It’s hard to be against the death penalty in the United States. Sometimes it’s even hard in my own mind. When I read stories about brutal killers, serial murderers, child killers and molesters I must admit that I really do believe that such people deserve to die.
Yet, that they may indeed deserve to die does not mean that I think the state should have the power to make that decision. No institution should, in my opinion, have that power since all institutions are flawed. The decision of life and death over an individual is too important to be left at the discretion of any institution. Since the institution making the decision is flawed, the unintentional death of innocents is a certainty.

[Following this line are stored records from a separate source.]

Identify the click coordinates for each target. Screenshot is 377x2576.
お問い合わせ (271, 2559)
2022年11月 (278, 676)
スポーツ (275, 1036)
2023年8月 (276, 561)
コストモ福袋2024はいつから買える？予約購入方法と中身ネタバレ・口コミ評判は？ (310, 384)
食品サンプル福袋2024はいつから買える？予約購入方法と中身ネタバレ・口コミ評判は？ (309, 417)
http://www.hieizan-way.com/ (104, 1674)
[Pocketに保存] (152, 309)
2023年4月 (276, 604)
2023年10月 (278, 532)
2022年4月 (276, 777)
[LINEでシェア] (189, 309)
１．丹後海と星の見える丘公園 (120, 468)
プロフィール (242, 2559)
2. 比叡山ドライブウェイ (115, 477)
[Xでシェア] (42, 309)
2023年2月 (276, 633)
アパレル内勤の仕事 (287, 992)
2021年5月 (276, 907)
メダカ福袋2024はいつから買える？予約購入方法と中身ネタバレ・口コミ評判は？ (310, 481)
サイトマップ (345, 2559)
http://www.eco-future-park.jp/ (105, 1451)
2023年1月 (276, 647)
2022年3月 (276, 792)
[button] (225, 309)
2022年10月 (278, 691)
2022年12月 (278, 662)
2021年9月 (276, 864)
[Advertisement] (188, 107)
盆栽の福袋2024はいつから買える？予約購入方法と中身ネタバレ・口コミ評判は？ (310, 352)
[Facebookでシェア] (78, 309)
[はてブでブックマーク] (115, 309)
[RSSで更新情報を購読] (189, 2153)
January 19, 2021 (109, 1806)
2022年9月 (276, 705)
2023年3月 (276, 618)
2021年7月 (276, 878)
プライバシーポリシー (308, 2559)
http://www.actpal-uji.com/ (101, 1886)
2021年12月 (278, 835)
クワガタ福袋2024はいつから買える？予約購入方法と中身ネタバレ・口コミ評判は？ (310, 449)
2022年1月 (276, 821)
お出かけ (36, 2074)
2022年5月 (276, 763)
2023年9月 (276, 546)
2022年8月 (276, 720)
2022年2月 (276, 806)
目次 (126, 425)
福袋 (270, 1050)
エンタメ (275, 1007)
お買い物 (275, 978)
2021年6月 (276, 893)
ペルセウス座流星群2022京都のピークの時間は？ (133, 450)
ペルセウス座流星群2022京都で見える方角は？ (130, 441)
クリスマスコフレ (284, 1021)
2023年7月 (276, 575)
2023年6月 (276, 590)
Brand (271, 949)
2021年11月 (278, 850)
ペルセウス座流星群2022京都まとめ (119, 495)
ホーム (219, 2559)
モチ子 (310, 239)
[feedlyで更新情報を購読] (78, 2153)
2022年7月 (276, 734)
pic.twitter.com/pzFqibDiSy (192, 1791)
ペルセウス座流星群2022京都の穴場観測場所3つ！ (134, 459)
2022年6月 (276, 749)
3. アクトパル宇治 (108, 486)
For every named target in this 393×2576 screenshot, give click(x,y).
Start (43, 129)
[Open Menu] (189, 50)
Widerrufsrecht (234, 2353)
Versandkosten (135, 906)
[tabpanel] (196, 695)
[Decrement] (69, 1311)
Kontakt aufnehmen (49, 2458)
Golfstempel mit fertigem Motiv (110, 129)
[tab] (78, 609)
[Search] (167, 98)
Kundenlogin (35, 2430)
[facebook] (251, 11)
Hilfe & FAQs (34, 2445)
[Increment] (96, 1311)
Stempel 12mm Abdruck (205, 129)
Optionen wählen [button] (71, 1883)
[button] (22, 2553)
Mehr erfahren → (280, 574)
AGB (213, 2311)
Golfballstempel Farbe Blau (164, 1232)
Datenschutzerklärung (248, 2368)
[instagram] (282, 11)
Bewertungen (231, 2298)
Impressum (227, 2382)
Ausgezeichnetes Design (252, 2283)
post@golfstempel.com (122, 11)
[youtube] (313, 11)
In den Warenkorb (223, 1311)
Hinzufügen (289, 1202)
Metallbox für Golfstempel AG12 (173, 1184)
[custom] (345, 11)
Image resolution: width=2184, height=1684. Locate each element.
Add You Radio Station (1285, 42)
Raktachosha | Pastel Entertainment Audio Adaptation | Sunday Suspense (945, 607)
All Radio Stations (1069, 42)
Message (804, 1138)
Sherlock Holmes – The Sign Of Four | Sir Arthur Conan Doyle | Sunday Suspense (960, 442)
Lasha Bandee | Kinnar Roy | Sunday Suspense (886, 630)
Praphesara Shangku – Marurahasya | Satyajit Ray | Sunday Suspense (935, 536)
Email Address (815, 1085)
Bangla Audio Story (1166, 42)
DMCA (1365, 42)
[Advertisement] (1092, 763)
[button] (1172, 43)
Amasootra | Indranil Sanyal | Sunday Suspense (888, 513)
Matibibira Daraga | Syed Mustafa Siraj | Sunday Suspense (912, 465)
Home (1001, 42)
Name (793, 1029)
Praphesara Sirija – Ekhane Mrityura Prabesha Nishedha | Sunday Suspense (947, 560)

So the question boils down to how many innocent deaths are justified by the knowledge that some who deserve to die do so? Can we countenance the death of even one innocent person in order to continue meeting out lethal “justice” on a hundred guilty people? These questions have, historically, been nothing more than interesting philosophical fodder and perhaps even the prompt for some interesting sociology class discussions.
Now, however, such questions are no longer academic. The death of Cameron Todd Willingham in 2004 has now cast a glaring and real spotlight on the grotesque consequences of a capital punishment system. It turns out that a scientific analysis of the forensics proves that Willingham was innocent of the crime for which he was ultimately executed. Willingham was accused of intentionally burning his three children to death in a house fire. Turns out the fire was an accident, and his insistence that he was innocent was true. Ironically, his stubborn refusal to admit guilt is what lead to his death, as he was offered a plea bargain to save his own skin with a confession. What does this say about the American system of justice?
We really don’t know how many people have been unjustly killed by the state. Courts do not re-open cases after an execution. This peculiar form of blinding hindsight is a great way to keep our heads in the ground about the possibility (no, the certainty) that in a flawed human system innocent people will be hurt. We do, however, know that plenty of innocent people have gone to prison for crimes they did not commit. Some were later discovered to be innocent and were freed with apologies, as well as possible lawsuits. Since it’s the same system that sentences people to prison and to death, it’s a reasonable hypothesis to suggest that there will be instances of wrongful conviction in both capital and non-capital cases.
So now we return to the original question with renewed vigor and profound wariness. How many innocent victims are we, as a nation, willing to tolerate in order to perpetuate a flawed system? One? Mr. Willingham? How many more are there? Mr. Willingham was found guilty and executed. He was later acquited in the court of history. I’m sorry, but I don’t think this is good enough.